2話連続の投稿になっているため、読み飛ばしにご注意ください。

 森を大きく迂回して帰ったこともあって、マナウスに到着したのは夕日が沈みかけてからになってしまった。

 森の中は相変わらずの静けさではあった。その分周りを観察する余裕もあり、ホーンラビットの動きをよく見ておくように気を配っていた。

 そんな中で気になったのは、ホーンラビットの分布が昼よりも広がってきたように感じられることだ。クエストの報告もあるから、その時に一緒に伝えて騎士団の反応をみることになりそうだな。

 到着前に鉄心達と連絡を取ると、今は交代でクエストをこなしながらハイランドラットの移動網を把握している最中らしい。長時間の追跡でようやく逃走経路や拠点が分かってきたらしく、俺が報告を終えたらいつでも合流できるそうだ。

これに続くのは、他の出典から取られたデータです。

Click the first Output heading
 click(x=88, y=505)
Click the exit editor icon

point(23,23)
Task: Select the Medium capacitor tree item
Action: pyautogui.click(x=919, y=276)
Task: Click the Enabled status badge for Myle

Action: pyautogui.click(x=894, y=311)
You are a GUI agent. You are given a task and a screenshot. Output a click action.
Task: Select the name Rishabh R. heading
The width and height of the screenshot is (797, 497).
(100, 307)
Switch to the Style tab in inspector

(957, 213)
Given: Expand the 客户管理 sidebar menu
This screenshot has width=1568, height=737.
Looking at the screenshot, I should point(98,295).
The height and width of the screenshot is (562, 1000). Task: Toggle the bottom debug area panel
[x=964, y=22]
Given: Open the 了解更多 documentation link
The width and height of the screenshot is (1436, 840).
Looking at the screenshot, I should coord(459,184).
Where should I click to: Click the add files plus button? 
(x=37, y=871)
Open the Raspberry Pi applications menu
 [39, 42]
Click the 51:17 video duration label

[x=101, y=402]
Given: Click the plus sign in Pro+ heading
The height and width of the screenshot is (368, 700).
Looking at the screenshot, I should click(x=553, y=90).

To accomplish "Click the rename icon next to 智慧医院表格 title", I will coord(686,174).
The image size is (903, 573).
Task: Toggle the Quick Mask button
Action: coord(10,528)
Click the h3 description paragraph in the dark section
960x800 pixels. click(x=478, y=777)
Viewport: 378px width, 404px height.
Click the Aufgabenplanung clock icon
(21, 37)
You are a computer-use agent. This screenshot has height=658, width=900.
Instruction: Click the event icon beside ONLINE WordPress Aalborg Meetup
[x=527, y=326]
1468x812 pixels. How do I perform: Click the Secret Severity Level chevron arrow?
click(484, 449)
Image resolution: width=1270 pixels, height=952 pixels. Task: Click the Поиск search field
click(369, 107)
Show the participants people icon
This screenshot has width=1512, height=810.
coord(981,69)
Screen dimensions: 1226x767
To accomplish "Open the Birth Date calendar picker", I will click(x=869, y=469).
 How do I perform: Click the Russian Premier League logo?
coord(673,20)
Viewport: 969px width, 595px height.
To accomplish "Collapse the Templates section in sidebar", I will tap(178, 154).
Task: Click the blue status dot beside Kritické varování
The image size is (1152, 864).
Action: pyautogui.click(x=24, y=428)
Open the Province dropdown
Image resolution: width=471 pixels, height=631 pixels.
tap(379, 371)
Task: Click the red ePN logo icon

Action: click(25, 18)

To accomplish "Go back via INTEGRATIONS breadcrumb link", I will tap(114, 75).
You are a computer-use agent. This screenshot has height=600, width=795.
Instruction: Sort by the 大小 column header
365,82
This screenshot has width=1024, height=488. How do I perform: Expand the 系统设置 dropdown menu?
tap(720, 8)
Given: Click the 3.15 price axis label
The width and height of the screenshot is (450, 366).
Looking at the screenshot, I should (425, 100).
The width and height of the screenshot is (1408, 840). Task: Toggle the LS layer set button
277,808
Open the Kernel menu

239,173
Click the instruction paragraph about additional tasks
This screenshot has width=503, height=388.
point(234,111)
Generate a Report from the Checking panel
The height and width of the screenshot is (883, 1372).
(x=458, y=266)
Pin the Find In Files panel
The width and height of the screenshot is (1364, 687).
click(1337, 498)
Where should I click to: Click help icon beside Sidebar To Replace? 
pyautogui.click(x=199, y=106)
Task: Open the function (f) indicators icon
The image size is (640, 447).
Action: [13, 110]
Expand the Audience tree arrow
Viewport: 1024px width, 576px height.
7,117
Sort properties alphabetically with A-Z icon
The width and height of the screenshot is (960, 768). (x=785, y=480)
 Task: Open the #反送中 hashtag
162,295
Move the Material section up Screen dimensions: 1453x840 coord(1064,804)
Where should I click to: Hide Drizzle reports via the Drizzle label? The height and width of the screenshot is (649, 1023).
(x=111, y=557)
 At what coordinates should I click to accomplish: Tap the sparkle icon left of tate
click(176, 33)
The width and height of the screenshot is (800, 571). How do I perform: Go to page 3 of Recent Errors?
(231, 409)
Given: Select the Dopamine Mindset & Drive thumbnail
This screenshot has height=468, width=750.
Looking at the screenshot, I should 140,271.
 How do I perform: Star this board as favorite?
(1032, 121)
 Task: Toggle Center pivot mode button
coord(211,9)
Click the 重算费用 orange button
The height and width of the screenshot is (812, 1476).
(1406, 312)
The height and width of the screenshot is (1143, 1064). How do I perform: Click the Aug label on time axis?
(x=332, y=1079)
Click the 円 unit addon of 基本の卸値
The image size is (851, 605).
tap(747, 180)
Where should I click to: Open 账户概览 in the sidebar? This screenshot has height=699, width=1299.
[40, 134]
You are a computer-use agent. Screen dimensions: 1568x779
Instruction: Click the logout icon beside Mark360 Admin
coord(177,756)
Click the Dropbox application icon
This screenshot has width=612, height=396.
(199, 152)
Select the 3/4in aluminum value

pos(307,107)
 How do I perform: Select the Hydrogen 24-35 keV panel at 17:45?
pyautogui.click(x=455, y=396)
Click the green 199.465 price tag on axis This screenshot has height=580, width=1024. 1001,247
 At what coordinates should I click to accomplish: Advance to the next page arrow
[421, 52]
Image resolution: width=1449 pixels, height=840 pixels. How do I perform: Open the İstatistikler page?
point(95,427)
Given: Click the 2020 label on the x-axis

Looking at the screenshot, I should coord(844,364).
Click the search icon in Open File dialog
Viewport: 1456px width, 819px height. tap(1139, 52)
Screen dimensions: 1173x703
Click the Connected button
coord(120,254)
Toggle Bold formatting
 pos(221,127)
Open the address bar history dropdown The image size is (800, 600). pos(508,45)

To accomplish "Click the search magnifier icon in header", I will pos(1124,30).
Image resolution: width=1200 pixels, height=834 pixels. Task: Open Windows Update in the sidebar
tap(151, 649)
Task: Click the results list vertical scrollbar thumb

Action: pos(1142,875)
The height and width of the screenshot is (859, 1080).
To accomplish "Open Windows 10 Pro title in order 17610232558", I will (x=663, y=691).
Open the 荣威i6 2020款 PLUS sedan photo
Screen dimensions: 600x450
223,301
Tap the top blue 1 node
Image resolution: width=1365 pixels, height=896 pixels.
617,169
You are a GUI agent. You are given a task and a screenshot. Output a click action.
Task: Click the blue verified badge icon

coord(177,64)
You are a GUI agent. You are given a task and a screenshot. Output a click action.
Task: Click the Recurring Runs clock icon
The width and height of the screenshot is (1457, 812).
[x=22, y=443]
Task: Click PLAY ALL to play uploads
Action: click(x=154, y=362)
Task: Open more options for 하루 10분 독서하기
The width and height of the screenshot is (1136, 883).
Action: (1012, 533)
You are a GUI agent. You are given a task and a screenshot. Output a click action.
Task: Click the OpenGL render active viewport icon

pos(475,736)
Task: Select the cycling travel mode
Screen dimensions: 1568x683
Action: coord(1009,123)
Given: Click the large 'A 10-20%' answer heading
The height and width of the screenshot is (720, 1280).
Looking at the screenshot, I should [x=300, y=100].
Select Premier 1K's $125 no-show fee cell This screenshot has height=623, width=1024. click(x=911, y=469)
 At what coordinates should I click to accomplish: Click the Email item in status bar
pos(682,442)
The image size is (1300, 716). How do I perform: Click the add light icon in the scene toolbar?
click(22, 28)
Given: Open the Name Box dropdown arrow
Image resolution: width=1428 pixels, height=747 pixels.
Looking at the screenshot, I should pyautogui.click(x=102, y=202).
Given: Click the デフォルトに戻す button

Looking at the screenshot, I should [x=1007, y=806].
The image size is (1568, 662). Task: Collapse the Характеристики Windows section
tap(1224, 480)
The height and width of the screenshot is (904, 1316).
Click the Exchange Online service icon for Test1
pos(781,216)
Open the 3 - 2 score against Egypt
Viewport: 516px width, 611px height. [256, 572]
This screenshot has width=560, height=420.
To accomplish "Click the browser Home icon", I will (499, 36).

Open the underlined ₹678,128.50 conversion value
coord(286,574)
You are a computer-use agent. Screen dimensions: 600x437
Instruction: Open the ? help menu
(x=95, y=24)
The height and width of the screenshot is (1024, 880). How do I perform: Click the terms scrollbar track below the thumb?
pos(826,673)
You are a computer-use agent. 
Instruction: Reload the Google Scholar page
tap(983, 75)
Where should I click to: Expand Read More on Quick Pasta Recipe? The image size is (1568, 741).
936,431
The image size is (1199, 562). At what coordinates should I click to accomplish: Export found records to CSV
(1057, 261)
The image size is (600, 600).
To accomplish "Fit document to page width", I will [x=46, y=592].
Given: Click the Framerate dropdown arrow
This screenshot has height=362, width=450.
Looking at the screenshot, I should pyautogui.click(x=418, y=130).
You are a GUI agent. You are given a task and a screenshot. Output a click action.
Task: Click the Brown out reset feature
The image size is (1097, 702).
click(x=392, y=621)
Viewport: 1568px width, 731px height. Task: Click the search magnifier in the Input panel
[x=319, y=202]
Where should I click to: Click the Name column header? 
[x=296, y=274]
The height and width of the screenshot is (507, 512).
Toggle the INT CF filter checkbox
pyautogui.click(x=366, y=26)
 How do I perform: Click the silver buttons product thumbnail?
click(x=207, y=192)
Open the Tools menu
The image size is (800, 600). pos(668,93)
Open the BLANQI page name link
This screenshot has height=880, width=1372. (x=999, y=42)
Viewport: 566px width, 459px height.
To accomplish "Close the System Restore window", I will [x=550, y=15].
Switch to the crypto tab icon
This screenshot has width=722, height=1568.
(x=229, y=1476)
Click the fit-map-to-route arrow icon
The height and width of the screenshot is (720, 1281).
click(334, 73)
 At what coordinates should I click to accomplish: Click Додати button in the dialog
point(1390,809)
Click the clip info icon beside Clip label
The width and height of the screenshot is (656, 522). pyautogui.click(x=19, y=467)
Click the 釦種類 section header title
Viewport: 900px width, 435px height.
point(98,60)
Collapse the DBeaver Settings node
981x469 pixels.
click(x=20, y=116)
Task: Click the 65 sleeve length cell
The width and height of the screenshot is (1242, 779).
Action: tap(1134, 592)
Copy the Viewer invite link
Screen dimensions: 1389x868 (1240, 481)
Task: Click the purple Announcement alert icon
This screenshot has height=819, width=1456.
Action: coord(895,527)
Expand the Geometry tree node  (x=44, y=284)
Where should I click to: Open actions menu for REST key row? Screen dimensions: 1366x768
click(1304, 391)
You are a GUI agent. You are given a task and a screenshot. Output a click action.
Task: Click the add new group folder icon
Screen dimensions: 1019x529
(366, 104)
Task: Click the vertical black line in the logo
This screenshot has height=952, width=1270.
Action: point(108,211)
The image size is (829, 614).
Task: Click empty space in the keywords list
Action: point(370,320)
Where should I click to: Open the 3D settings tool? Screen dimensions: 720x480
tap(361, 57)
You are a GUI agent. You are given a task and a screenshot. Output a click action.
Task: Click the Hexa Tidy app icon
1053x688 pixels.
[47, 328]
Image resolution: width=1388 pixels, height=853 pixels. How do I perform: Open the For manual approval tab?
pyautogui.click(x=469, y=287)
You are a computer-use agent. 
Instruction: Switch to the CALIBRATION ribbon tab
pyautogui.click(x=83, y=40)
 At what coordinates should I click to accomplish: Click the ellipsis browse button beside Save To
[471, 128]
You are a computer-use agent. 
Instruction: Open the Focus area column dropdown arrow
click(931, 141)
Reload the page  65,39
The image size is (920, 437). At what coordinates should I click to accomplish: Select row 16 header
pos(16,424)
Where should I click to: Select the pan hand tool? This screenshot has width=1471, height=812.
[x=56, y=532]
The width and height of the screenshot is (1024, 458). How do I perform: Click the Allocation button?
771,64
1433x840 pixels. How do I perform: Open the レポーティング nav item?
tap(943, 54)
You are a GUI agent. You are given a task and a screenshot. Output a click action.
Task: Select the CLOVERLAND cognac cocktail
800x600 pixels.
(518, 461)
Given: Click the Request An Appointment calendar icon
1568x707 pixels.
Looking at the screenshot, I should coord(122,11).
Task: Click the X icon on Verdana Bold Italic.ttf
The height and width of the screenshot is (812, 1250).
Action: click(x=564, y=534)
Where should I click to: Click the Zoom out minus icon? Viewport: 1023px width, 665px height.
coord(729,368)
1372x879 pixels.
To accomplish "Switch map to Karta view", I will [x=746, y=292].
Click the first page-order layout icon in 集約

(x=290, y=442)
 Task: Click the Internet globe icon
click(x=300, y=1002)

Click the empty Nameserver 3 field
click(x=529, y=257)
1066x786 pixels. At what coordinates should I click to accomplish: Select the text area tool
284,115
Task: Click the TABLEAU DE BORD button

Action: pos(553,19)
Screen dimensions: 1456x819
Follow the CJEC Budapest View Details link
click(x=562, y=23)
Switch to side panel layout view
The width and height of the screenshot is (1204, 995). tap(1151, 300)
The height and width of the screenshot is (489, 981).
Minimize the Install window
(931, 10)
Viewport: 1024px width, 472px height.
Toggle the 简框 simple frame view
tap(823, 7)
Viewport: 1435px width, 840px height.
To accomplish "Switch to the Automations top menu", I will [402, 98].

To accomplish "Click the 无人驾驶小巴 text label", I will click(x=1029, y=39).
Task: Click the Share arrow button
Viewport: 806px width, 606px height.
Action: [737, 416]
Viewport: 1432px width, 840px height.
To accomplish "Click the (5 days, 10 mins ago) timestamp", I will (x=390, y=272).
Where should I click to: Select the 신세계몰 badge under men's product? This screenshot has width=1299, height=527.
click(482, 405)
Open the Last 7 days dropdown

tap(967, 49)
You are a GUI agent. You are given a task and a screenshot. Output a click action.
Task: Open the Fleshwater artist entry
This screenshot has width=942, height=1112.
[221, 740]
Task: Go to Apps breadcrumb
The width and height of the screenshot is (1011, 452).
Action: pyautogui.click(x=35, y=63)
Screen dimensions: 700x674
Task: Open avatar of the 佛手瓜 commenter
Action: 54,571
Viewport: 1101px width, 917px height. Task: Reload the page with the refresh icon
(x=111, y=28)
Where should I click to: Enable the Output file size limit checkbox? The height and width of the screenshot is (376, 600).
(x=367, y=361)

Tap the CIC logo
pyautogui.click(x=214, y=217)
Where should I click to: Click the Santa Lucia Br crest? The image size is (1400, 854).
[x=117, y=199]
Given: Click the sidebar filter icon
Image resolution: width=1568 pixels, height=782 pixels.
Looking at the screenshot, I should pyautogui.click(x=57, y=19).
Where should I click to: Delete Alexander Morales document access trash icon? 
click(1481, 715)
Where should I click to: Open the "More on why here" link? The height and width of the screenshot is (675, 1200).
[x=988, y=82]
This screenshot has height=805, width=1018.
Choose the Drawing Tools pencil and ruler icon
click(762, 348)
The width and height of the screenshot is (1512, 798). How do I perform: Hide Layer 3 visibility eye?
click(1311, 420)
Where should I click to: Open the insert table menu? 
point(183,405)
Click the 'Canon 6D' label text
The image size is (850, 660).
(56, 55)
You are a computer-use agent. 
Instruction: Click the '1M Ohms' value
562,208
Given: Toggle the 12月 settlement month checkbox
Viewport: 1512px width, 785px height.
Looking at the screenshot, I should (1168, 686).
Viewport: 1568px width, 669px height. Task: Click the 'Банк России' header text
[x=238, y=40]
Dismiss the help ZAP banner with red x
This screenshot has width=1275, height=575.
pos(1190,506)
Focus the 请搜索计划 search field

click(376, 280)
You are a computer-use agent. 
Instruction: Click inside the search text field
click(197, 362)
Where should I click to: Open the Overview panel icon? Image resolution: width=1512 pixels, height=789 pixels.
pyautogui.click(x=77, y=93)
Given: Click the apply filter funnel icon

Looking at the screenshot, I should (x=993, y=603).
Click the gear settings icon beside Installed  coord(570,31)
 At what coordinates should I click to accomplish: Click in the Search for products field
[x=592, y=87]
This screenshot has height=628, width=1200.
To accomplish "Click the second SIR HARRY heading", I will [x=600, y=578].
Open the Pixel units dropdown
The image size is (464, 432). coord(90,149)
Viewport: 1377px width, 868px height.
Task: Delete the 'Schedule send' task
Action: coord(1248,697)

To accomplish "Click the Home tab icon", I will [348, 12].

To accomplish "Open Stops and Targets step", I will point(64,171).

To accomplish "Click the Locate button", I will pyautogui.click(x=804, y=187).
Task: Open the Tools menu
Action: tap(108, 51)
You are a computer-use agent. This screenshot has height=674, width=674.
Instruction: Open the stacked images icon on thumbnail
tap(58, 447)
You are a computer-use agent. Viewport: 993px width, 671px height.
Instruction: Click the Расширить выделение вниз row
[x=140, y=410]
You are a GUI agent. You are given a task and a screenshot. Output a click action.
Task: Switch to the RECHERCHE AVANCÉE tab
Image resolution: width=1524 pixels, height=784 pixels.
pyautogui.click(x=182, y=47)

 広場のクエスト報告場所まで急ぐと、そこには前回と同じ兵士が待っていた。向こうも俺に気付くとにやりと笑みを浮かべる。


「お、君か。今度はどんな報告が聞けるかな」

「今回は前回の結果から拠点のようなものがないか予想し、泉の奥までホーンラビットを追って進みました。報告はこのメモとギルド証で確認してください。その後に質問を受けた方がいいかと」

「ふむ、先に聞いとくけど、モンスターには見つからずに完了したのかい?」

「泉の奥のいつもいるモンスターにあったんですけど、他は何とかなりました」


 さすがだ、と呟いてやり取りを終えると、兵士は真剣な表情で報告を見ている。途中から手に力が入ったのか、メモ用紙がひしゃげる場面が何度かあり、読み終えると大きく息を吐く。そのまま目を閉じて何やら考え事をしていたようだが、目を開けると静かに話し始めた。


「まずは報告をありがとう。まったく、このタイミングで厄介なことが起きたもんだ。いや、君のおかげで対処ができるからまだましだといえるか。結論から言うと、君が発見したのはサンブレードと呼ばれる盗賊崩れの一団のアジトだ。マナウスでの生活が立ちいかなくなり、盗賊に成り果てた者たちだな。落ちぶれた経緯もあって昔からマナウスを目の敵にしていた連中だ。ここ最近は大人しかったはずなんだが、奴等がこうまで活発に動いているとなると、南の異変とも何かしらの関わりはあるかもしれないな」

「なるほど。ちなみに南はどんな状況なんですか?」

「あっちは乱戦続きの膠着状態だ。3か所目の拠点は出来たがそれ以上は上位のモンスターがいるようで思うように進めていない。今は敵の攻勢が強まり、防戦に追われていると聞いている。そういう意味では、単独で見つかることなくここまでの情報を集められる君だ。そっちの敵の出所も探ってもらいたいところだな」


 少し話したことでようやく落ち着いてきたのか兵士の顔には笑顔も見られるようになってきた。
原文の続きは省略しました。